Une précision qui n’a pas enchanté Boni Yayi. Visiblement égratigné par cette façon de présenter les choses, il a réagi sur sa page Facebook… en bottant en touche. Il affirme ne pas se reconnaître dans une quelconque dette ou des arriérées validés en Conseil des ministres à l’endroit des travailleurs.

«Si ceci se confirmait, les engagements pris de manière consensuelle avec les travailleurs sont soumis aux principes de la continuité de l’État. Ce qui a conduit, et le Président Talon le sait, mon régime à apurer les arriérés salariaux de 180 milliards (environ 275 millions d’euros) laissés par les régimes précédant celui de 2006 au nom de la continuité de l’État. Mieux, je rends grâce à Dieu, le Père céleste, d’avoir accompagné nos efforts pour améliorer sensiblement leurs conditions de travail et garantir leur sécurité pour un avenir radieux, les travailleurs le savent et les enseignants en particulier, de la maternelle jusqu’au supérieur», a écrit Yayi Boni.

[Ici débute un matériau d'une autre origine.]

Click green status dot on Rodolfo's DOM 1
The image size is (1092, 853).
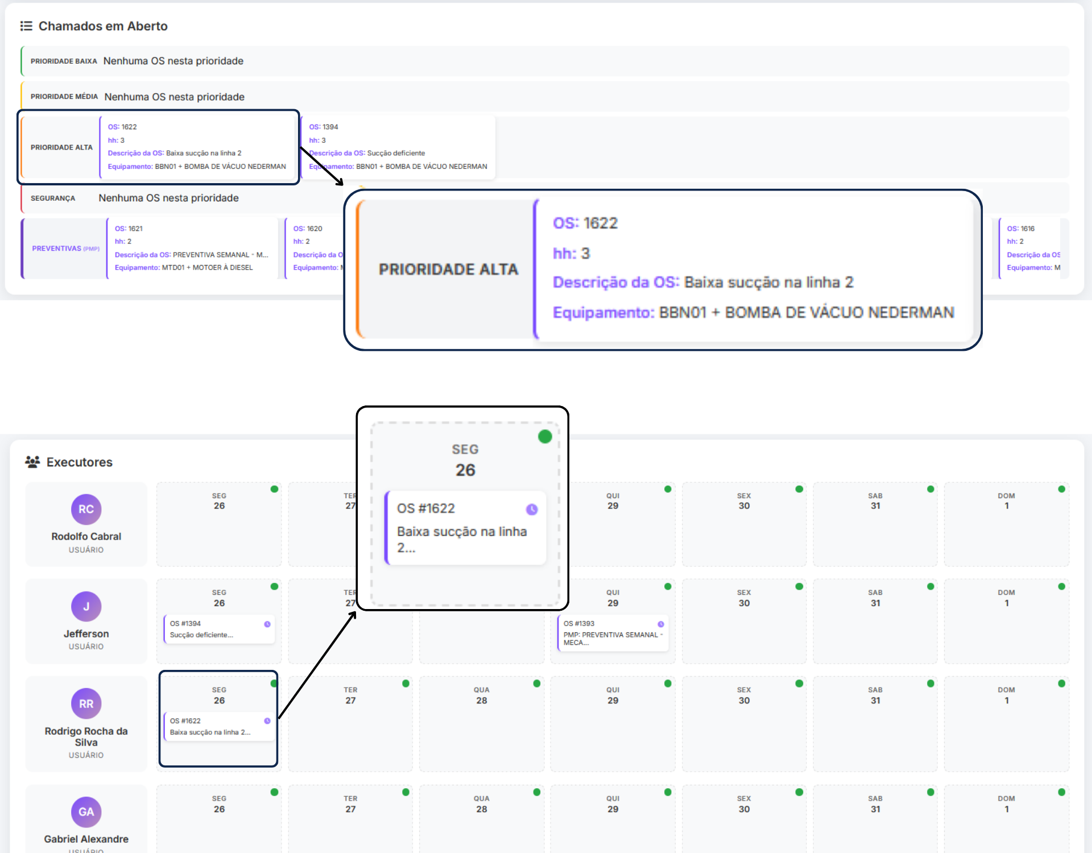[x=1061, y=489]
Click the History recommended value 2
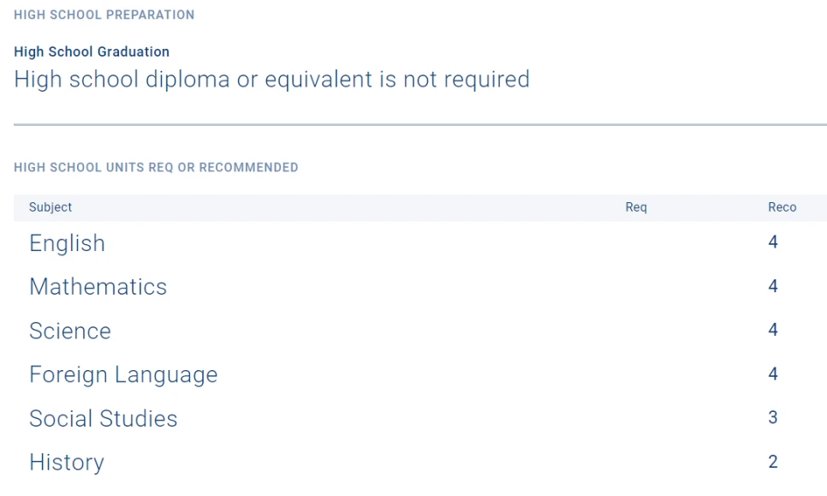827x496 pixels. (773, 462)
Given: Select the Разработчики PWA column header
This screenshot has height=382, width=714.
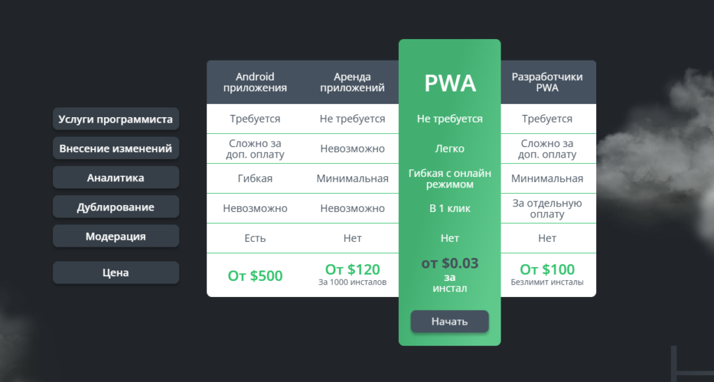Looking at the screenshot, I should point(547,82).
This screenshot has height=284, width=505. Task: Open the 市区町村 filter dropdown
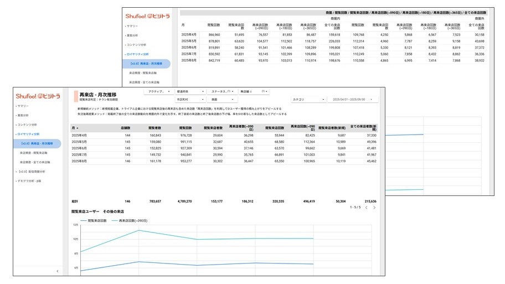pyautogui.click(x=189, y=100)
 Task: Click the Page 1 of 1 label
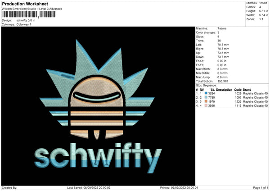click(x=261, y=187)
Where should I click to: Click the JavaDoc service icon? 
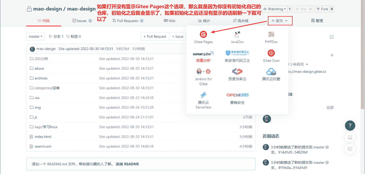click(x=237, y=34)
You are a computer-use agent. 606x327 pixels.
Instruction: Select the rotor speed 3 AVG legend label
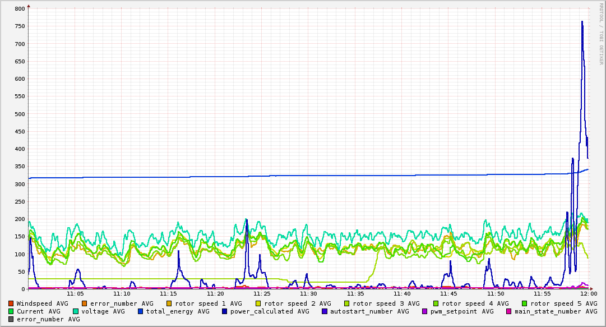pyautogui.click(x=386, y=304)
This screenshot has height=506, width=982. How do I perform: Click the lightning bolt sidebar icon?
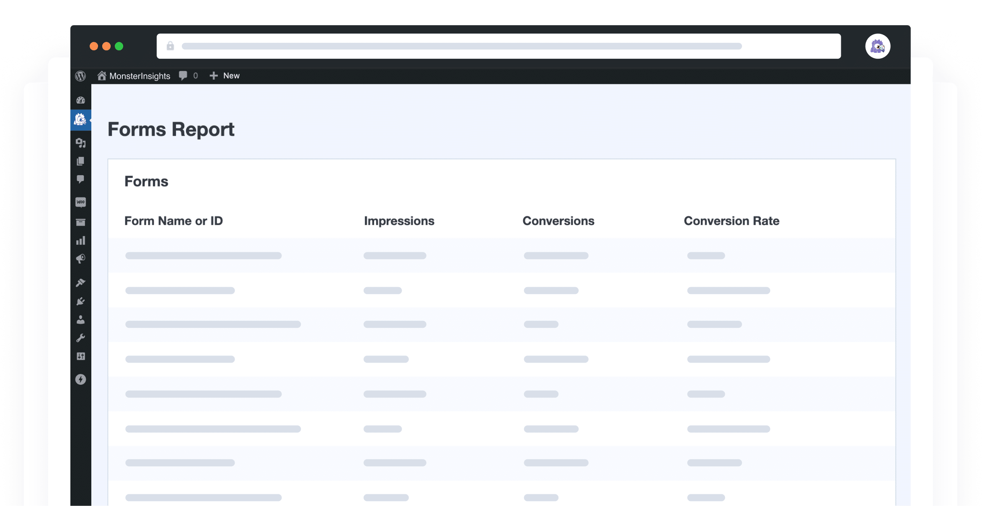point(80,379)
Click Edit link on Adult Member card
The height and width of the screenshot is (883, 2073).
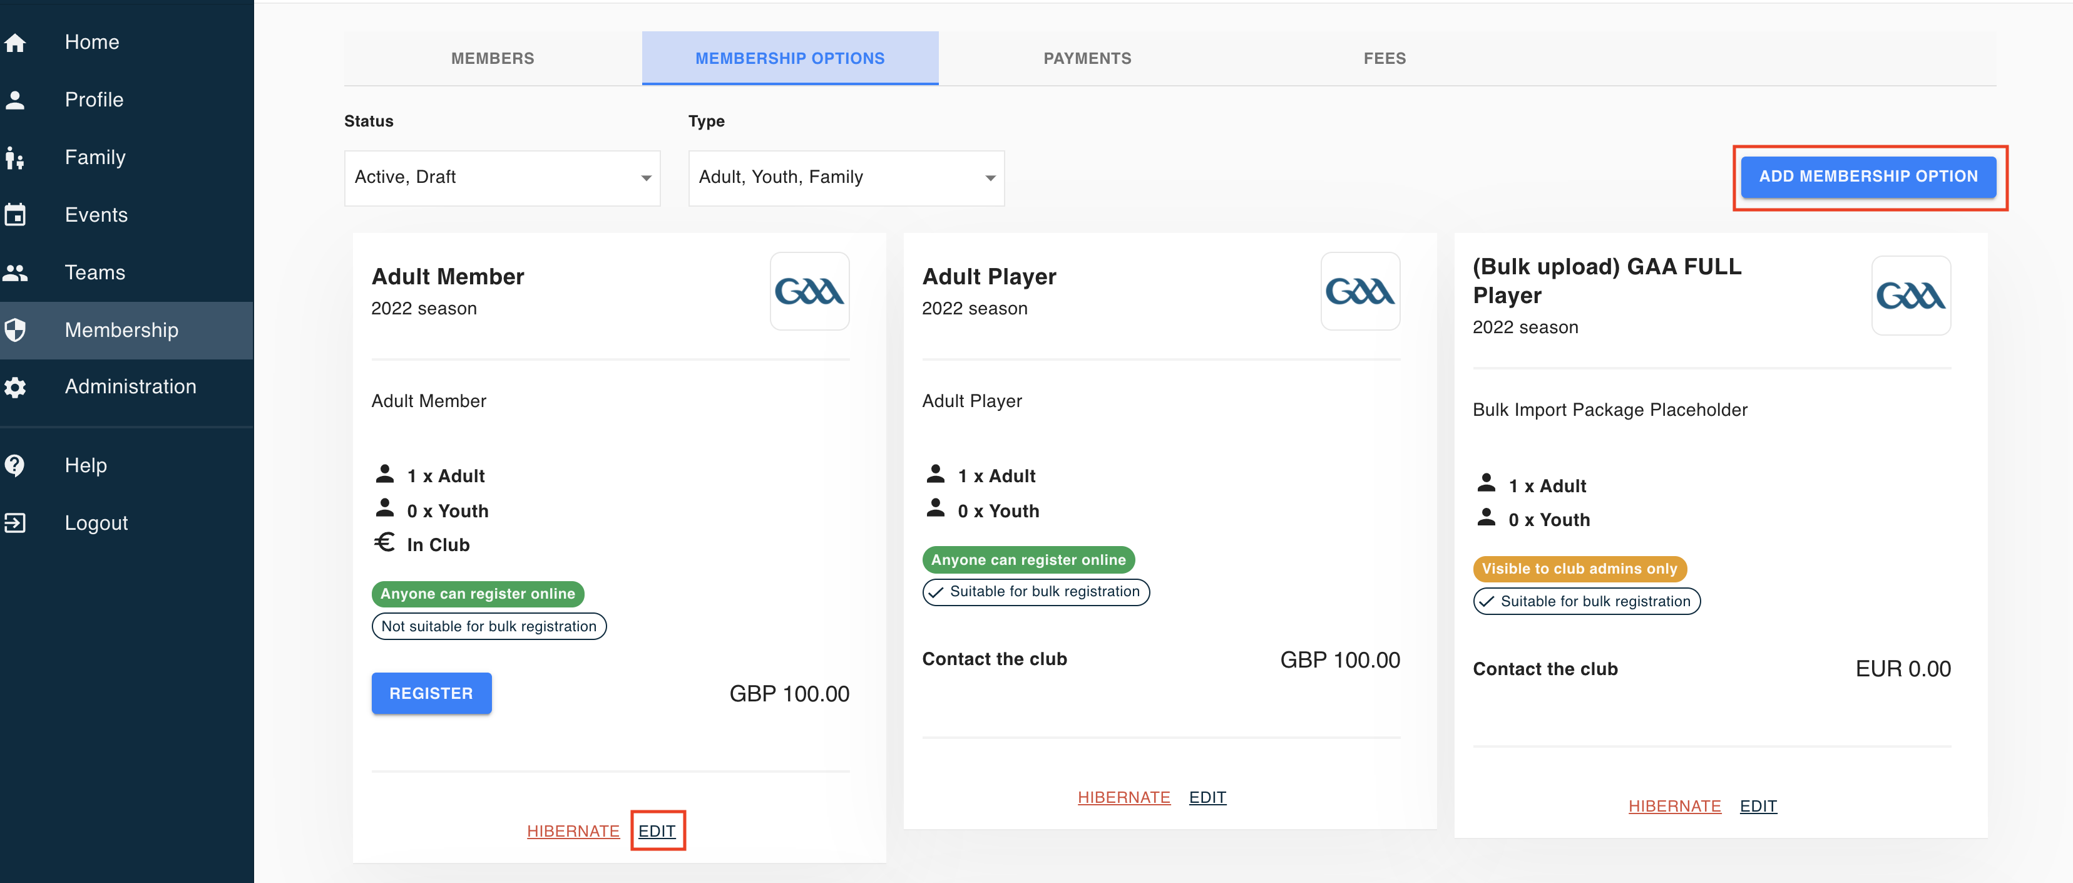point(657,831)
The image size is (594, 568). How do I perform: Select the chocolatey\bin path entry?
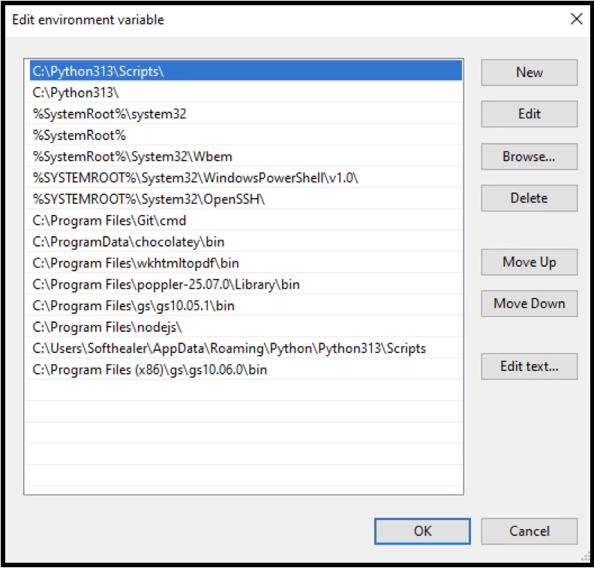(x=128, y=242)
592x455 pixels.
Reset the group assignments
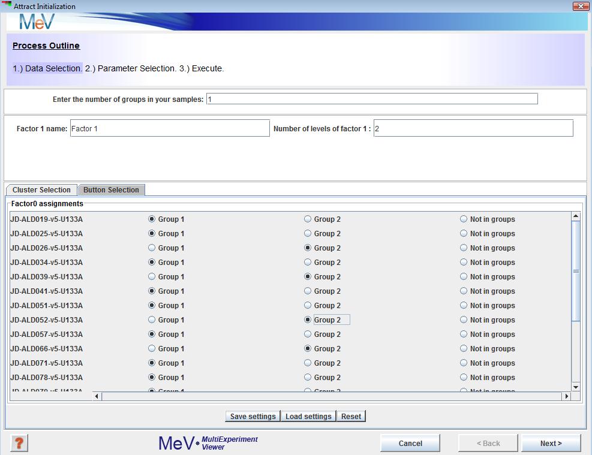pos(351,417)
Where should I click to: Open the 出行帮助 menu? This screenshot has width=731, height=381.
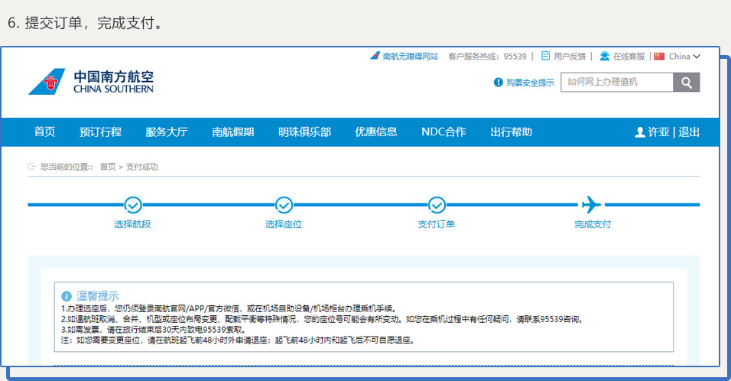pos(511,132)
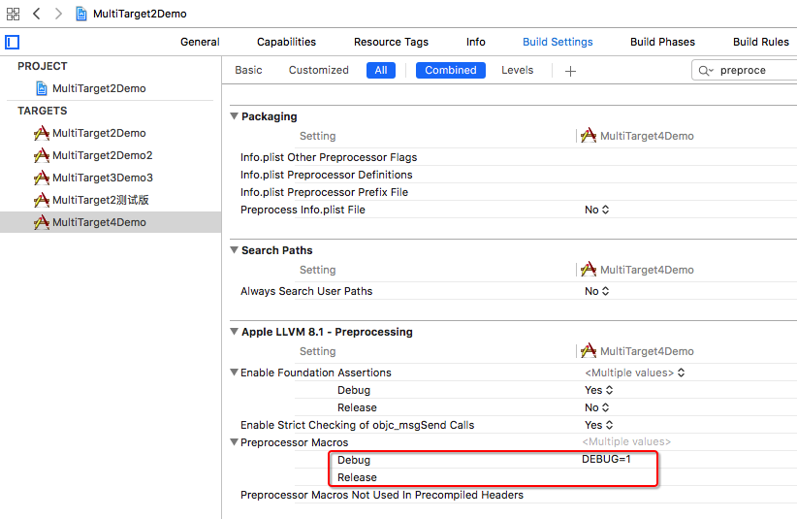
Task: Open the Build Phases tab
Action: point(662,42)
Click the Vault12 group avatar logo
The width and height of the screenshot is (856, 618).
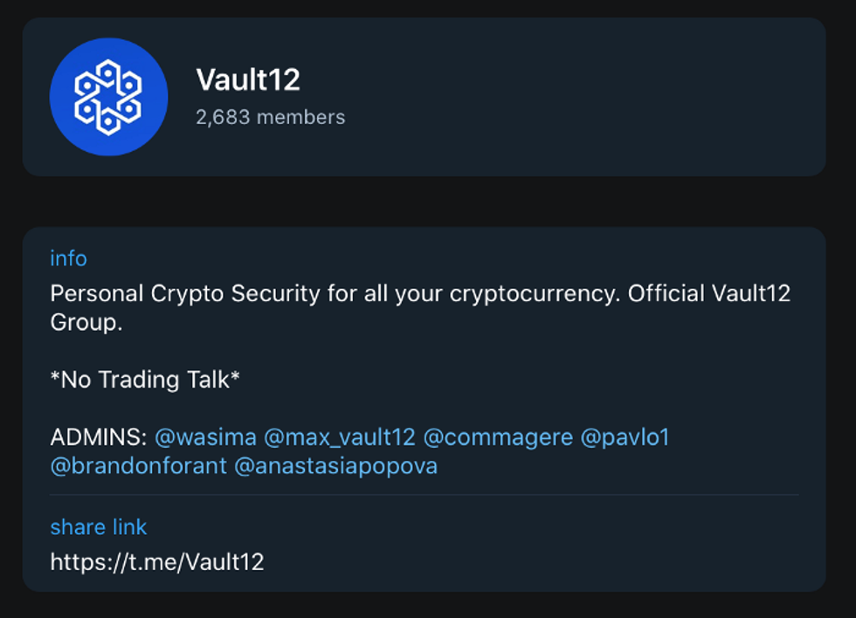tap(108, 97)
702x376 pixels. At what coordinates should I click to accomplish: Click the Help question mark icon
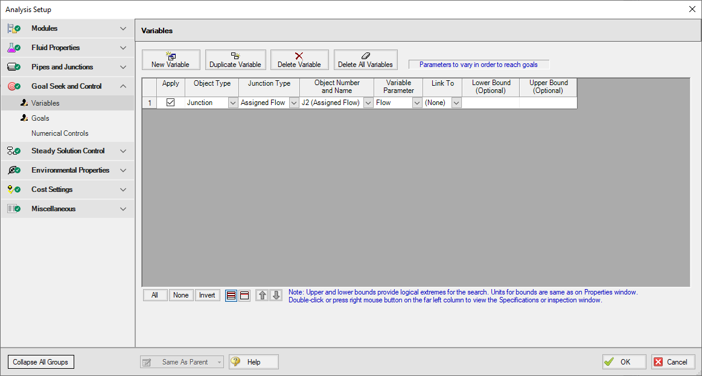pyautogui.click(x=236, y=362)
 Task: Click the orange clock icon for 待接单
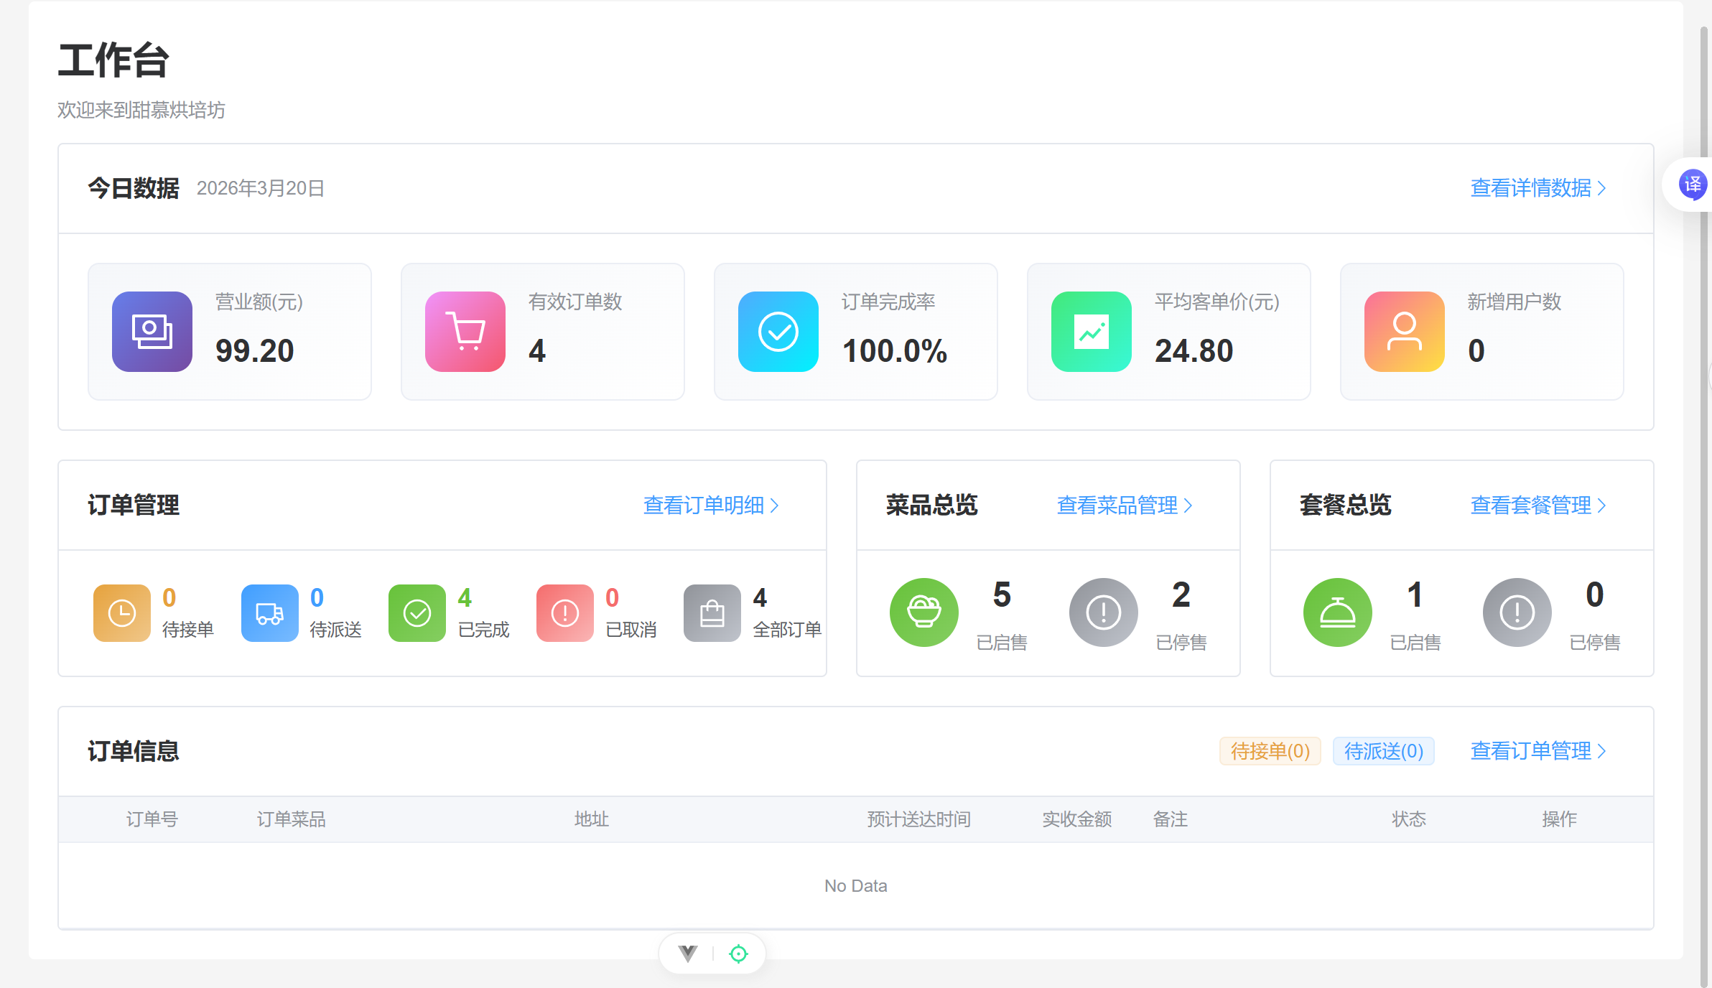tap(121, 612)
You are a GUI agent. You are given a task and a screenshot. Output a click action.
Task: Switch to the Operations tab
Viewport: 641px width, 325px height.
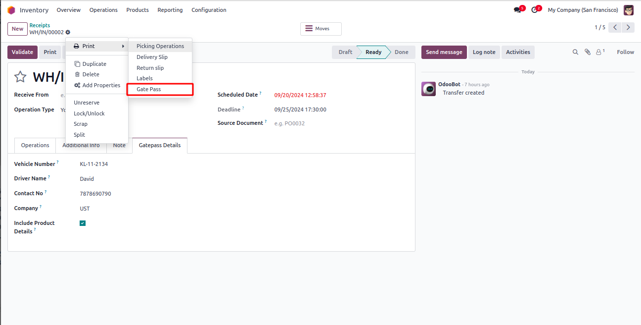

L’ex-Président béninois s’est dit «surpris» par ailleurs d’apprendre que son gouvernement avait laissé une telle dette à l’endroit de ces travailleurs qu’il qualifie de «cheville ouvrière de la République» et qui, affirme-t-il, ont été «la cible majeure» de nombreuses actions qu’il a menées.

 

Le gouvernement Talon et l’ex-Président béninois sont coutumiers d’accusations mutuelles. Elles peuvent se compter par dizaines depuis la passation de pouvoir entre les deux hommes, en 2016. Rien que de septembre à octobre 2020, les deux camps se sont accrochés à trois reprises au moins. La dernière faisait suite à une interview du Président Talon parue le 9 septembre dernier dans le magazine Jeune Afrique dans laquelle il invitait ses deux prédécesseurs (Nicéphore Soglo et Boni Yayi) à cesser d’être dans la contestation et de respecter leur rang d’anciens Présidents.

«Mais quand, à l’instar de Thomas Boni Yayi, on se comporte en compétiteur alors qu’on n’est plus dans la compétition, il y a problème.»

Ses propos avaient été interprétés par le camp de Yayi comme une menace à l’encontre des deux anciens Présidents qui n’ont pas hésité à contester sur la place publique. Une vive polémique s’en est suivie.

Cette fois encore, la réaction du gouvernement de Talon ne s’est pas fait attendre. Elle est arrivée par la voix de Modeste Toboula, un proche du Président, qui était syndicaliste à l’époque où Yayi Boni était au pouvoir.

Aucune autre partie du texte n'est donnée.